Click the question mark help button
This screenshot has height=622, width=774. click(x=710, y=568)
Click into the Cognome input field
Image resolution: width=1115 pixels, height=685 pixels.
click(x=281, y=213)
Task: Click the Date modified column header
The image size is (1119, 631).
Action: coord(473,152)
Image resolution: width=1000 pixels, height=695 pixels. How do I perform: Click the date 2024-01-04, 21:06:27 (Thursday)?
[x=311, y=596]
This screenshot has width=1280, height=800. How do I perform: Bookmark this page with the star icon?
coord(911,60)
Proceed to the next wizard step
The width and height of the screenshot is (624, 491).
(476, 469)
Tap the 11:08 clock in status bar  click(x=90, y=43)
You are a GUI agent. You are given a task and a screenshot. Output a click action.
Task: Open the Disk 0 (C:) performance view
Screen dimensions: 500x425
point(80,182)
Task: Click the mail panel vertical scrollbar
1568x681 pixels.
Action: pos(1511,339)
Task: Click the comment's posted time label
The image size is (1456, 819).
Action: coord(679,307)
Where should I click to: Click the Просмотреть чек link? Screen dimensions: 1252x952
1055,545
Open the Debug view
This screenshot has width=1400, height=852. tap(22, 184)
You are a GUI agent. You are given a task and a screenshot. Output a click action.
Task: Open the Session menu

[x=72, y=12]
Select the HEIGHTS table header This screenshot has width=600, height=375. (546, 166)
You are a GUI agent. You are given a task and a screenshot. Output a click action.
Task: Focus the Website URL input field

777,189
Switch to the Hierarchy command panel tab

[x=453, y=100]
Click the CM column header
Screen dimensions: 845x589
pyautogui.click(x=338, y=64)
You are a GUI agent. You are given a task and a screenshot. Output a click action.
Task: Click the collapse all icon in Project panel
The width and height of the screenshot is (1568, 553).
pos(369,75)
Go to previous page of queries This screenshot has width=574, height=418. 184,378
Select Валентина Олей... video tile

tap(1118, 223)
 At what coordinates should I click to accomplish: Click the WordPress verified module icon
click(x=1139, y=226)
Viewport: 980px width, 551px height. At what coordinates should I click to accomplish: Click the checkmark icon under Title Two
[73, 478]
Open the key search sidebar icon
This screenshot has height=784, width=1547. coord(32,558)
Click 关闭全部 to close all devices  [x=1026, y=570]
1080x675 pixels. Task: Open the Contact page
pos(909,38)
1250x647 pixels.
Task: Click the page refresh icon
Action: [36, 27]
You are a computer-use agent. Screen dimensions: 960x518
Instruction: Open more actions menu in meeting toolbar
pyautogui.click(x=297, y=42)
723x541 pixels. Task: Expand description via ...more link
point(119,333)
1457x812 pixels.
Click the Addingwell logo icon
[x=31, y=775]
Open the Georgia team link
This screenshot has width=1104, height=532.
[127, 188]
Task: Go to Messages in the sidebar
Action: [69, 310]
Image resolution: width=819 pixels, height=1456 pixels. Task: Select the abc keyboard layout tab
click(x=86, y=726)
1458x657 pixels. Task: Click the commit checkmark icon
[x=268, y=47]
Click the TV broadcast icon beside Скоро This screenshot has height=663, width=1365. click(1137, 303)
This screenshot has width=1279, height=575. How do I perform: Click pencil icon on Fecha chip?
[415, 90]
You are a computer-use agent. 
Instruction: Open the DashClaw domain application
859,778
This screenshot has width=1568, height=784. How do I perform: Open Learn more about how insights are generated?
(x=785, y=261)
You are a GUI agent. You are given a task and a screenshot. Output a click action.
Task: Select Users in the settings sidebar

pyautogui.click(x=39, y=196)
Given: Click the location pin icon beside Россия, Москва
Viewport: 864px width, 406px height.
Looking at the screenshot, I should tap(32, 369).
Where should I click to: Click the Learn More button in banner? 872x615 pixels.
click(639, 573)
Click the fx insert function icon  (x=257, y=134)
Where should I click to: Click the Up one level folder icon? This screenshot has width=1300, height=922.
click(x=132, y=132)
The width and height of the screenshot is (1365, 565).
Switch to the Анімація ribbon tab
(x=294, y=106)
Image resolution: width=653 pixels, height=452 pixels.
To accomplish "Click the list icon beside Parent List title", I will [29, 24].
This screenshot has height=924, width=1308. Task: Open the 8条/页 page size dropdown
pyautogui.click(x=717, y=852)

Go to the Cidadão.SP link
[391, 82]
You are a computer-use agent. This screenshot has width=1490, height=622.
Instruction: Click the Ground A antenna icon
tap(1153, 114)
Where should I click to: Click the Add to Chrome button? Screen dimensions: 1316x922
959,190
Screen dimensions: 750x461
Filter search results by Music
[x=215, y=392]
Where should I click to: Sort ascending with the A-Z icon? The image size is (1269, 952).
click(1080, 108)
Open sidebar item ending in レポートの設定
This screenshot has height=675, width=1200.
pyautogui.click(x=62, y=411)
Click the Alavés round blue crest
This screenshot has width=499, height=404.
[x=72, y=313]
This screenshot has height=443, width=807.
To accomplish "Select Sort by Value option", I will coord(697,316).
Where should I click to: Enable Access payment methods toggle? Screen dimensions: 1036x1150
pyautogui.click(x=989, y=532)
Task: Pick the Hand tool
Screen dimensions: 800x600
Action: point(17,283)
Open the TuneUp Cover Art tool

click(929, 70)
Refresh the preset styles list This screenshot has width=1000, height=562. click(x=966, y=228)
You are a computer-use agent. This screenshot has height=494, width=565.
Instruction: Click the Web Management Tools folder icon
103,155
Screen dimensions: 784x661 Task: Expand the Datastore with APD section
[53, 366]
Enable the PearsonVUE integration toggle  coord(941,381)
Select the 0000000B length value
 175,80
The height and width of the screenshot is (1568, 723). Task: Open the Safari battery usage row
###
§ **TASK TO CARRY OUT**
Write each entry out again, exactly as it reads above.

§ **SOLUTION BELOW**
Click the question mark help button
This screenshot has height=622, width=774. click(x=710, y=568)
Click into the Cognome input field
Image resolution: width=1115 pixels, height=685 pixels.
click(x=281, y=213)
Task: Click the Date modified column header
The image size is (1119, 631).
Action: coord(473,152)
Image resolution: width=1000 pixels, height=695 pixels. How do I perform: Click the date 2024-01-04, 21:06:27 (Thursday)?
[x=311, y=596]
This screenshot has width=1280, height=800. How do I perform: Bookmark this page with the star icon?
coord(911,60)
Proceed to the next wizard step
The width and height of the screenshot is (624, 491).
(476, 469)
Tap the 11:08 clock in status bar  click(x=90, y=43)
You are a GUI agent. You are given a task and a screenshot. Output a click action.
Task: Open the Disk 0 (C:) performance view
Screen dimensions: 500x425
point(80,182)
Task: Click the mail panel vertical scrollbar
1568x681 pixels.
Action: pos(1511,339)
Task: Click the comment's posted time label
The image size is (1456, 819).
Action: coord(679,307)
Where should I click to: Click the Просмотреть чек link? Screen dimensions: 1252x952
1055,545
Open the Debug view
This screenshot has width=1400, height=852. tap(22, 184)
You are a GUI agent. You are given a task and a screenshot. Output a click action.
Task: Open the Session menu

[x=72, y=12]
Select the HEIGHTS table header This screenshot has width=600, height=375. (546, 166)
You are a GUI agent. You are given a task and a screenshot. Output a click action.
Task: Focus the Website URL input field

777,189
Switch to the Hierarchy command panel tab

[x=453, y=100]
Click the CM column header
Screen dimensions: 845x589
pyautogui.click(x=338, y=64)
You are a GUI agent. You are given a task and a screenshot. Output a click action.
Task: Click the collapse all icon in Project panel
The width and height of the screenshot is (1568, 553).
pos(369,75)
Go to previous page of queries This screenshot has width=574, height=418. 184,378
Select Валентина Олей... video tile

tap(1118, 223)
 At what coordinates should I click to accomplish: Click the WordPress verified module icon
click(x=1139, y=226)
Viewport: 980px width, 551px height. At what coordinates should I click to accomplish: Click the checkmark icon under Title Two
[73, 478]
Open the key search sidebar icon
This screenshot has height=784, width=1547. coord(32,558)
Click 关闭全部 to close all devices  [x=1026, y=570]
1080x675 pixels. Task: Open the Contact page
pos(909,38)
1250x647 pixels.
Task: Click the page refresh icon
Action: [36, 27]
You are a computer-use agent. Screen dimensions: 960x518
Instruction: Open more actions menu in meeting toolbar
pyautogui.click(x=297, y=42)
723x541 pixels. Task: Expand description via ...more link
point(119,333)
1457x812 pixels.
Click the Addingwell logo icon
[x=31, y=775]
Open the Georgia team link
This screenshot has width=1104, height=532.
[127, 188]
Task: Go to Messages in the sidebar
Action: [69, 310]
Image resolution: width=819 pixels, height=1456 pixels. Task: Select the abc keyboard layout tab
click(x=86, y=726)
1458x657 pixels. Task: Click the commit checkmark icon
[x=268, y=47]
Click the TV broadcast icon beside Скоро This screenshot has height=663, width=1365. click(1137, 303)
This screenshot has width=1279, height=575. How do I perform: Click pencil icon on Fecha chip?
[415, 90]
You are a computer-use agent. 
Instruction: Open the DashClaw domain application
859,778
This screenshot has width=1568, height=784. How do I perform: Open Learn more about how insights are generated?
(x=785, y=261)
You are a GUI agent. You are given a task and a screenshot. Output a click action.
Task: Select Users in the settings sidebar

pyautogui.click(x=39, y=196)
Given: Click the location pin icon beside Россия, Москва
Viewport: 864px width, 406px height.
Looking at the screenshot, I should tap(32, 369).
Where should I click to: Click the Learn More button in banner? 872x615 pixels.
click(639, 573)
Click the fx insert function icon  (x=257, y=134)
Where should I click to: Click the Up one level folder icon? This screenshot has width=1300, height=922.
click(x=132, y=132)
The width and height of the screenshot is (1365, 565).
Switch to the Анімація ribbon tab
(x=294, y=106)
Image resolution: width=653 pixels, height=452 pixels.
To accomplish "Click the list icon beside Parent List title", I will [29, 24].
This screenshot has height=924, width=1308. Task: Open the 8条/页 page size dropdown
pyautogui.click(x=717, y=852)

Go to the Cidadão.SP link
[391, 82]
You are a computer-use agent. This screenshot has width=1490, height=622.
Instruction: Click the Ground A antenna icon
tap(1153, 114)
Where should I click to: Click the Add to Chrome button? Screen dimensions: 1316x922
959,190
Screen dimensions: 750x461
Filter search results by Music
[x=215, y=392]
Where should I click to: Sort ascending with the A-Z icon? The image size is (1269, 952).
click(1080, 108)
Open sidebar item ending in レポートの設定
This screenshot has height=675, width=1200.
pyautogui.click(x=62, y=411)
Click the Alavés round blue crest
This screenshot has width=499, height=404.
[x=72, y=313]
This screenshot has height=443, width=807.
To accomplish "Select Sort by Value option", I will coord(697,316).
Where should I click to: Enable Access payment methods toggle? Screen dimensions: 1036x1150
pyautogui.click(x=989, y=532)
Task: Pick the Hand tool
Screen dimensions: 800x600
Action: point(17,283)
Open the TuneUp Cover Art tool

click(929, 70)
Refresh the preset styles list This screenshot has width=1000, height=562. click(x=966, y=228)
You are a computer-use agent. This screenshot has height=494, width=565.
Instruction: Click the Web Management Tools folder icon
103,155
Screen dimensions: 784x661 Task: Expand the Datastore with APD section
[53, 366]
Enable the PearsonVUE integration toggle  coord(941,381)
Select the 0000000B length value
 175,80
The height and width of the screenshot is (1568, 723). Task: Open the Safari battery usage row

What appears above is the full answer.